The problem ▸ Reproduce the part of the listing that opens with the line containing "1280x720 pixels. Task: Expand" and continues through the end of the listing, requests included, leaving out the pictures. Scale every click coordinate in the answers by 1.25, rounding to whole numbers with halves rounded up.

(Raw listing)
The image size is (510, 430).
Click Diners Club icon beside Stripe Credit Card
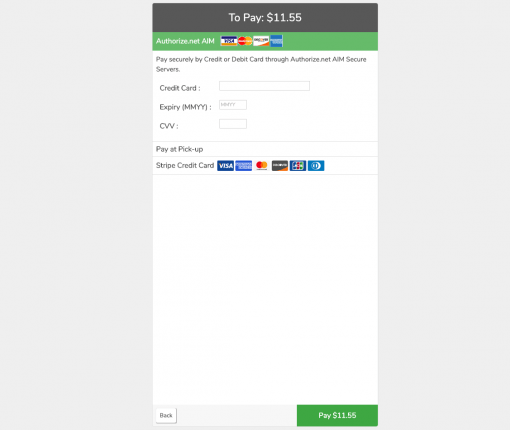[x=316, y=166]
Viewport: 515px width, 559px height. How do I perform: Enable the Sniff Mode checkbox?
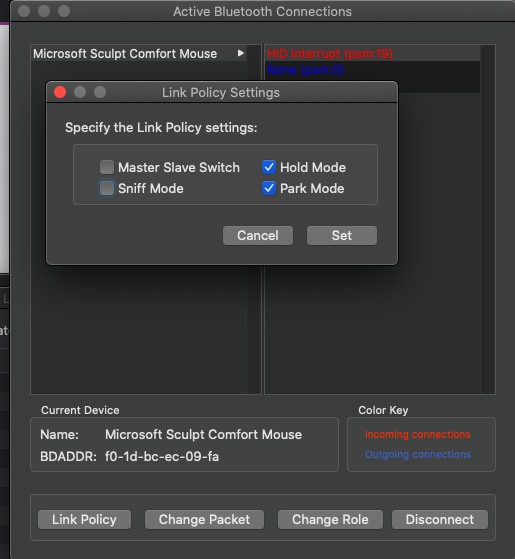point(107,188)
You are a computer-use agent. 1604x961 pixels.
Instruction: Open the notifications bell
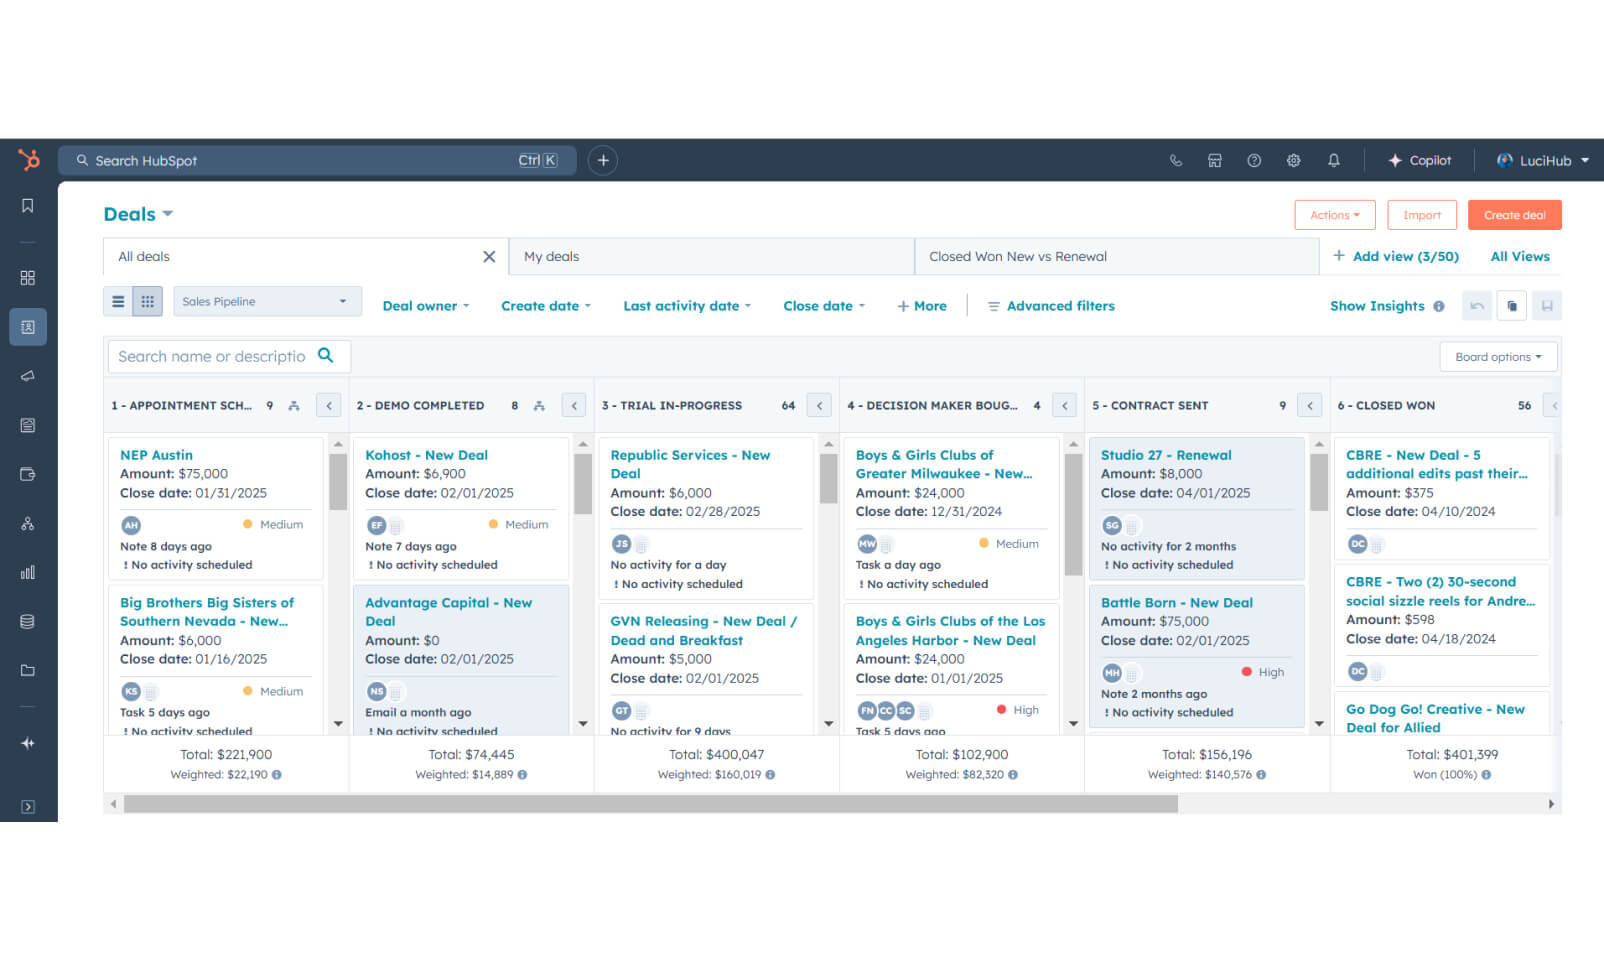[x=1333, y=160]
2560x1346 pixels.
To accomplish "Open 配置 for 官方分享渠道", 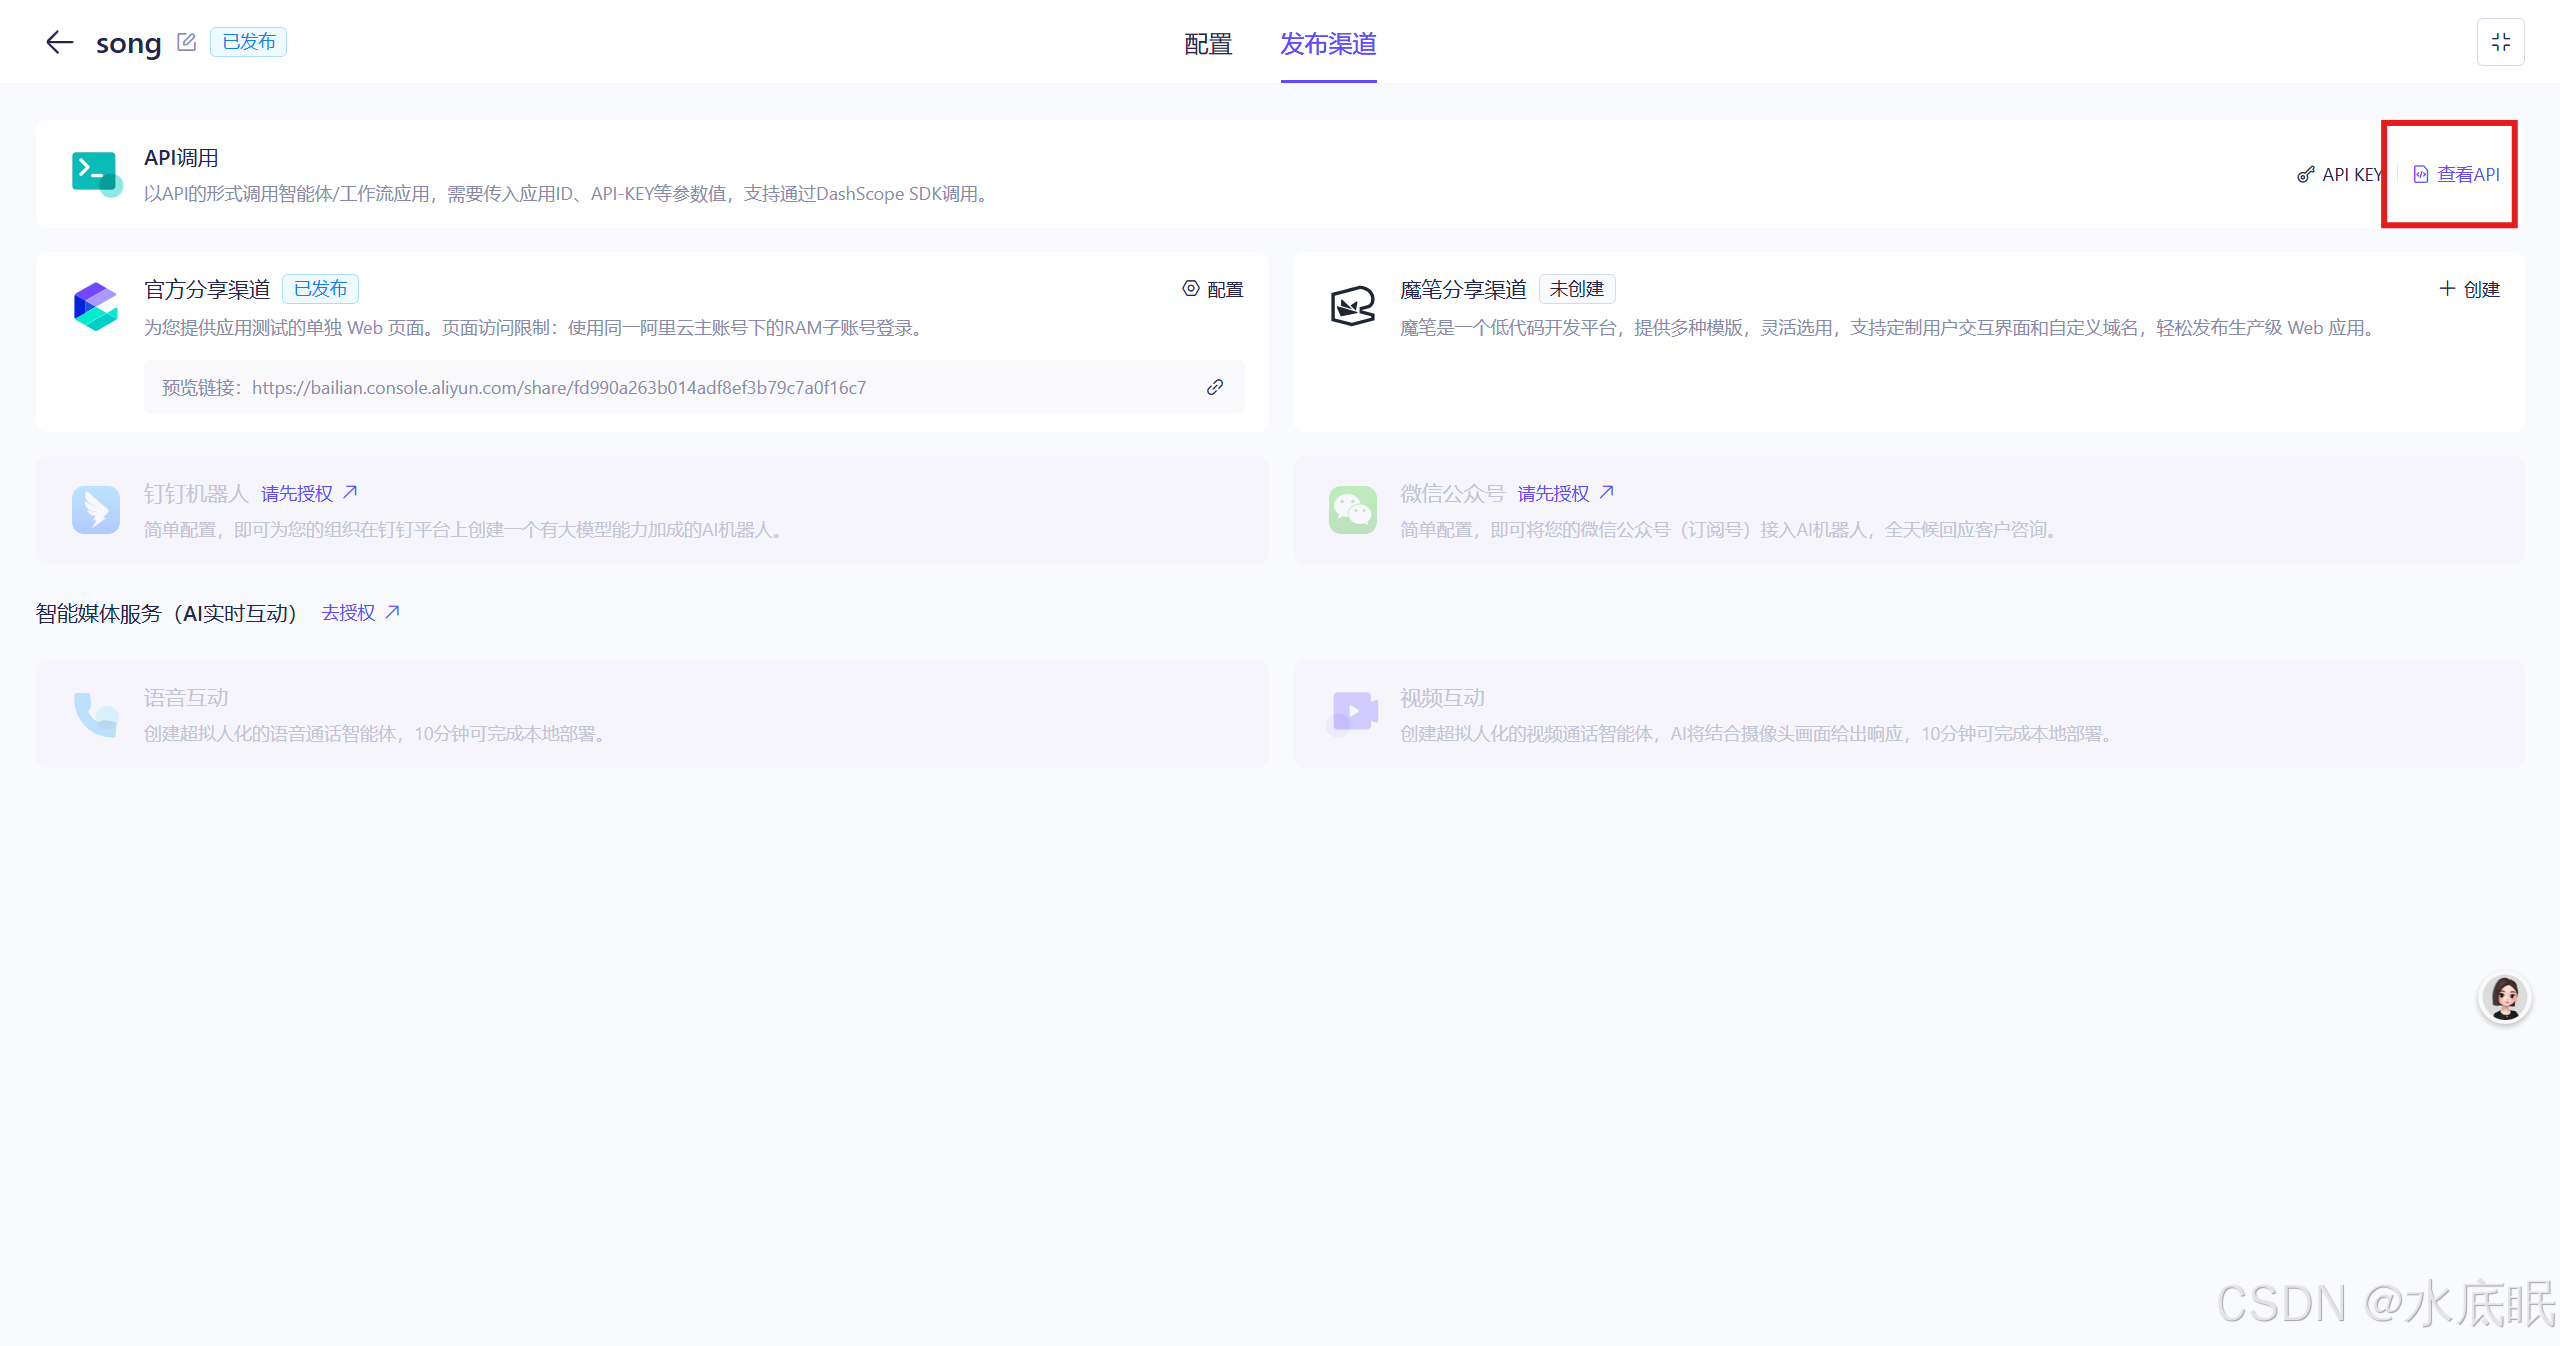I will [x=1213, y=290].
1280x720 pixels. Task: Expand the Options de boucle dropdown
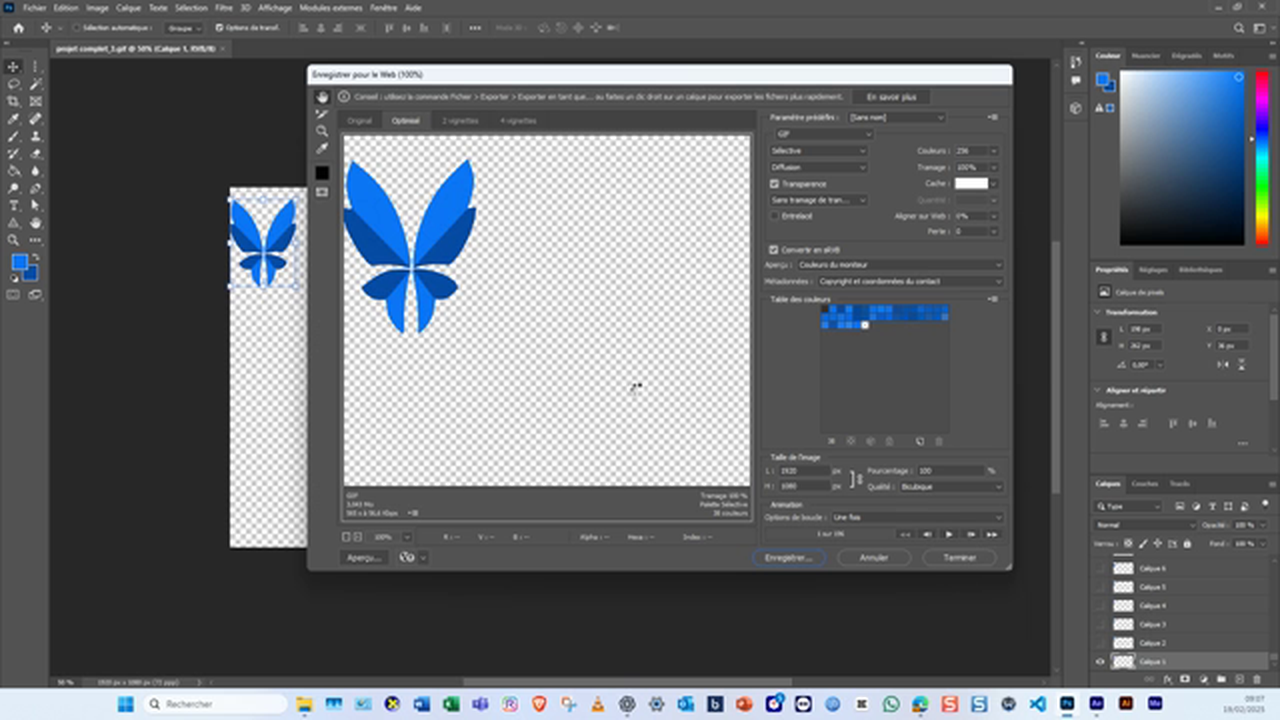click(916, 518)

Solution below ▸
1280x720 pixels. Task: Expand the Options de boucle dropdown
click(1145, 648)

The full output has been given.